Mechanisms of cardiac protection with overexpression of A₁ adenosine receptors

Myocardial damage from ischemia/reperfusion injury can be minimized through endogenous protective mechanisms, including activation of A₁ adenosine receptors. Transgenic mice with cardiac-specific A₁ adenosine receptor overexpression (A₁AR Trans) have demonstrated functional and metabolic tolerance to in vitro and in vivo myocardial ischemia/reperfusion injury. The purpose of this investigation is to examine the role of p38 MAP kinase in A₁ receptor-mediated cardioprotection. Activation of p38 MAPK by A₁ adenosine receptor stimulation was evaluated in neonatal rat cardiomyocytes subjected to simulated ischemia. A₁ activation by cyclopentyladenosine decreased cell death and simultaneously enhanced p38 phosphorylation by simulated ischemia. The role of p38 MAP kinase activation in cardioprotection with A₁ adenosine receptor overexpression was evaluated in isolated perfused hearts from A₁AR Trans mice subjected to 20 min ischemia and 30 min reperfusion. Inhibition of p38 MAPK activity with 10 μM SB-203580 prior to ischemia and during reperfusion decreased postischemic total functional recovery in A₁AR Trans hearts from 54 ± 1 to 27±7% of maximal and increased final EDP from 10±3 mmHg to 34±8 mmHg.

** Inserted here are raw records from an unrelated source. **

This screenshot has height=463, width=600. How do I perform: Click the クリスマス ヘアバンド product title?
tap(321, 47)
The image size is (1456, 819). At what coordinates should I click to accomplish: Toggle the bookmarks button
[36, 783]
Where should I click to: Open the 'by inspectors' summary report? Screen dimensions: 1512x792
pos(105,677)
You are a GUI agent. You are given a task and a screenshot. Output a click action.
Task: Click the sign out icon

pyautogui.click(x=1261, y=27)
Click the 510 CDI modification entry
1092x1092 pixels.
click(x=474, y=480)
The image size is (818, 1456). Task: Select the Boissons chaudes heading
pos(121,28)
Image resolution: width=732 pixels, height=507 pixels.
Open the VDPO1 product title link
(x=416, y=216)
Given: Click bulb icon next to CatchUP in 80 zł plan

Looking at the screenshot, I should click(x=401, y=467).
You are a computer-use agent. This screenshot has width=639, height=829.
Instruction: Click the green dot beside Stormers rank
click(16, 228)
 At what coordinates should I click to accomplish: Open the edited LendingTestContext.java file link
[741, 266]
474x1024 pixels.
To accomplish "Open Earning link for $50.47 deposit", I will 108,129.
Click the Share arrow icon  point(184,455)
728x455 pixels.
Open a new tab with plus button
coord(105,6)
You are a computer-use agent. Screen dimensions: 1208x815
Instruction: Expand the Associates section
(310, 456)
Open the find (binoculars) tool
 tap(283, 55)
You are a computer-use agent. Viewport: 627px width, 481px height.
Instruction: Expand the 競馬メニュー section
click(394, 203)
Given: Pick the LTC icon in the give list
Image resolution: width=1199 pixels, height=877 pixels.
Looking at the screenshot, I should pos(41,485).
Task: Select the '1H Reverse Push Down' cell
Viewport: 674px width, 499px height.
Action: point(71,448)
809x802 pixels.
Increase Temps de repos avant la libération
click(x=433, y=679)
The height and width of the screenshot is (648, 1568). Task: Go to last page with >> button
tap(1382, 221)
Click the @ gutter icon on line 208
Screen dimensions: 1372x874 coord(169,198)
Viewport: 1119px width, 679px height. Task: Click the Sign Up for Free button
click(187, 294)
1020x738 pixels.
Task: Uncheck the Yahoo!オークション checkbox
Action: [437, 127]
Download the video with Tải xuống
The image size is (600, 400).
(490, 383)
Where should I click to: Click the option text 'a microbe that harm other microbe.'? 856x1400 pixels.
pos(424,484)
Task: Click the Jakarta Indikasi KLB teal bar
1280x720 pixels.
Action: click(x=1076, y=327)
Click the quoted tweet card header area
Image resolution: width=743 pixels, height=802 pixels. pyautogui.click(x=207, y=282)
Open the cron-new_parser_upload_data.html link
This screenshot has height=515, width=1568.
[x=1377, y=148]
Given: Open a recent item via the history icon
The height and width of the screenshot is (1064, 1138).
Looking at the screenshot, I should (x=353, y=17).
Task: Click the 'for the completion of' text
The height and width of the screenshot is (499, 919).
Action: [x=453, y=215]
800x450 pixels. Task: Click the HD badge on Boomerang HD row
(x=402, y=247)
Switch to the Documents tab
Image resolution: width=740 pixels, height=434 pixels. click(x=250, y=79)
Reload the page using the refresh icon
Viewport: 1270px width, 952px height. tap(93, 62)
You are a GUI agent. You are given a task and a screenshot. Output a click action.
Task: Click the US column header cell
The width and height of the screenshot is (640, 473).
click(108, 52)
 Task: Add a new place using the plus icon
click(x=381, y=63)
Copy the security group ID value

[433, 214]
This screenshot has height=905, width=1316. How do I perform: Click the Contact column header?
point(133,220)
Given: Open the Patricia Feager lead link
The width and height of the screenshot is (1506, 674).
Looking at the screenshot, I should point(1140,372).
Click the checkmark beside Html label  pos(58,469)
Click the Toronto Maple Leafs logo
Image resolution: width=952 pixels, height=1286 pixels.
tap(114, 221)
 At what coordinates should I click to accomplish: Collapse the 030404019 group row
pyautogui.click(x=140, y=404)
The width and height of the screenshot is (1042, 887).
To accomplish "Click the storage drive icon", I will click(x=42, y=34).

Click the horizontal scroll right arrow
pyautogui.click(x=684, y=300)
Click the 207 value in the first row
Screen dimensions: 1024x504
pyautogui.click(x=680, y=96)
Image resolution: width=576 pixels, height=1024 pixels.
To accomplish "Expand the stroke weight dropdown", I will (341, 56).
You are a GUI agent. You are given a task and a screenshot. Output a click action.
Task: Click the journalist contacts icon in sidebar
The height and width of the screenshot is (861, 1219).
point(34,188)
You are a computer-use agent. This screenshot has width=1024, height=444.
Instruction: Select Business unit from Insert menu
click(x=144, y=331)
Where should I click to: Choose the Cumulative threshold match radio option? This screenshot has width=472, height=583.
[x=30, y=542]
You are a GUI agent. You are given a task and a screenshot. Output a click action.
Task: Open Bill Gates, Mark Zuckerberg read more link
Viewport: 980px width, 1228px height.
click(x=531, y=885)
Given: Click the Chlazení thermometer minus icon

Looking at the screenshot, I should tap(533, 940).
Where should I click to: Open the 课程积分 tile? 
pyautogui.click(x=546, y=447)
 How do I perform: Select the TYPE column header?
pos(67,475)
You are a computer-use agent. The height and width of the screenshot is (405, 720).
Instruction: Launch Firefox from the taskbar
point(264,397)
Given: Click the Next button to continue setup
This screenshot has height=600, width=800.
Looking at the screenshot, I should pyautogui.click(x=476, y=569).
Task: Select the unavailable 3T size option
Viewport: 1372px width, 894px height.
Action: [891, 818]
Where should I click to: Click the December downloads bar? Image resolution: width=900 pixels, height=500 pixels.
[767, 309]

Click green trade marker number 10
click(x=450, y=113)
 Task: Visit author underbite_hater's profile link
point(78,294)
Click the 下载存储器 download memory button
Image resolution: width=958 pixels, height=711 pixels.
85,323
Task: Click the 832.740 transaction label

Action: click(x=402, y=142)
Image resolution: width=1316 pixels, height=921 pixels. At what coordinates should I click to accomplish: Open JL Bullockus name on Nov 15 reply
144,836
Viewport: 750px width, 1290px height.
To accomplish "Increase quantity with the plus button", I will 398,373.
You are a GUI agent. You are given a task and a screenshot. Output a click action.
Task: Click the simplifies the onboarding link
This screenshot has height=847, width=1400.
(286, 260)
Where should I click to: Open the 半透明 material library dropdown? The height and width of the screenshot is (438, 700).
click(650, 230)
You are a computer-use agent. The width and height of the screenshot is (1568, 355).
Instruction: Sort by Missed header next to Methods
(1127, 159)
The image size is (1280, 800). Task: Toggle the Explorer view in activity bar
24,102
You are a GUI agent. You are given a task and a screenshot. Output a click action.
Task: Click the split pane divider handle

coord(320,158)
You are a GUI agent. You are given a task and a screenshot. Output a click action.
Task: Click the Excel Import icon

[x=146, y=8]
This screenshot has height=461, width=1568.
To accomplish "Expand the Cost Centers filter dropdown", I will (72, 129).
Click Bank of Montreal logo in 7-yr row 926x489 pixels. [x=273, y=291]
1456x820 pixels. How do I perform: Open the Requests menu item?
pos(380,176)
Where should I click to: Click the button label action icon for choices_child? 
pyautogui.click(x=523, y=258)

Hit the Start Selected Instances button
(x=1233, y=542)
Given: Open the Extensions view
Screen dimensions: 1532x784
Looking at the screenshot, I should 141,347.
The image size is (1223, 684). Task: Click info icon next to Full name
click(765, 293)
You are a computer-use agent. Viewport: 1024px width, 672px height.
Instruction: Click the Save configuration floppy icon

A₁ adenosine receptor-mediated activation of p38 MAP kinase in cardiomyocytes is involved in the protection of cells from ischemic death. Tolerance to ischemic injury by A₁ receptor overexpression is dependent upon activation of p38 MAPK. These findings suggest that adenosine A₁ mediated cardioprotection in transgenic mice involves activation of the p38 MAP kinase cascade.